Your daughter’s position is that as someone domiciled here (seeing this country as her permanent home) and ordinarily tax-resident here (having paid income tax on earning here for three successive years), she is deemed to be liable for tax in this country on her worldwide earnings.

That clearly conflicts with the Australian authorities’ view that even as a non-resident, she is liable to Australian income tax on her earnings over there.

The solution is in a provision in Irish law that states that even Irish-domiciled individuals are not liable to tax in Ireland on income from a trade or profession or employment carried out entirely outside Ireland.

Your daughter is paying tax on her Australian earnings in Australia and is fully compliant in doing so. When she returns to Ireland, she will again become liable to Irish income tax on any income arising here.

The one complicating factor for your daughter is her property. Regardless of where she is based, Irish tax law and the double-taxation accord with Australia state that she is liable in this country for any tax due on rental income from an Irish property. Essentially property is taxed in the country where it is located rather than where the owner is located.

You point out that the property is in negative equity and that the rental income does not even meet the mortgage payments. Unfortunately, that is not a deciding factor. The issue is that there is rental income and, subject to certain deductions, this is liable to income tax in Ireland, for which she will have to file a return.

In relation to those deductions, one of the more important ones is that your daughter will be entitled to relief against her rental income for 75 per cent of the interest on her mortgage loan. If some of the loan was used to meet stamp duty, legal fees or other “extras”, interest on that portion of the loan is excluded. Only interest on money borrowed for the actual purchase price is covered.

If she is not registered with the Private Residential Tenancies Board (PRTB), she will not be granted relief on mortgage interest. That aside, she is legally obliged to be registered with the PRTB.

That aside, maintenance, repair and insurance costs for the property incurred by your daughter can be set against rental income as can any costs for supplying services – eg phone, waste, electricity – that your daughter’s tenant is not contracted to pay.

Costs incurred in letting the property – legal, estate agents etc – or in managing it – ie collecting rents and managing repairs on your behalf, are also valid claims against rental income.

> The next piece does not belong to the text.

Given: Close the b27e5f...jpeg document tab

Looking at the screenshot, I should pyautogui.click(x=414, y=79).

Gifting the family home to a ‘child’ I have a follow-up question on gifting the family home to an adult child.

If the “child” in question has sold his/her home, and moved into the parental home in order to take care of elderly parents, but owns a holiday home abroad, does this make any such “gift” impossible?

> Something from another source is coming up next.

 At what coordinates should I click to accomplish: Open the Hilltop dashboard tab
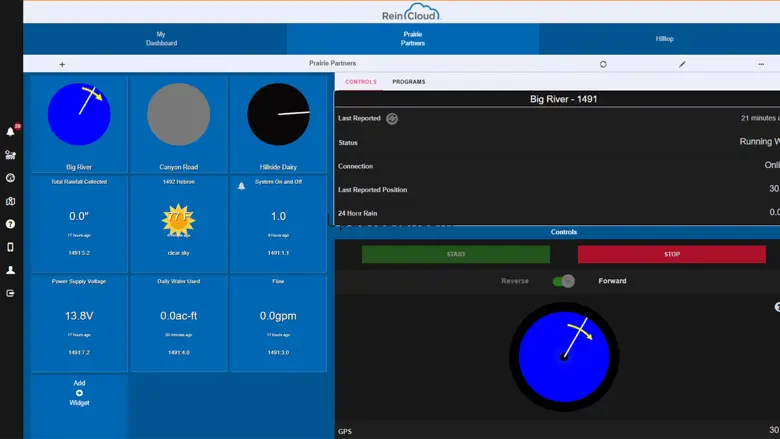tap(664, 39)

What if the holiday home is owned by a spouse of the person being gifted the home?

Mr JM, Dublin

You are referring to the exemption in the capital acquisitions tax code on family homes that covers people who own no property and necessarily live with their parents for the three years before the gift is received and live there for six years beyond that date.

My understanding is that such a person would not qualify. The legislation excludes people who own, or have an interest in, another property. That would appear to exclude anyone owning a holiday home. As a married couple, they would presumably have an interest in such a property, even if it were nominally in the name of their spouse.

On the issue of selling a home to move in with parents, Revenue would certainly want to be satisfied that any such move was predicated purely on the needs of the parents for such care – rather than simply the choice of a child to do so. Send your queries to Dominic Coyle, Q&A, The Irish Times, 24-28 Tara St, D2, or email This column is a reader service and is not intended to replace professional advice.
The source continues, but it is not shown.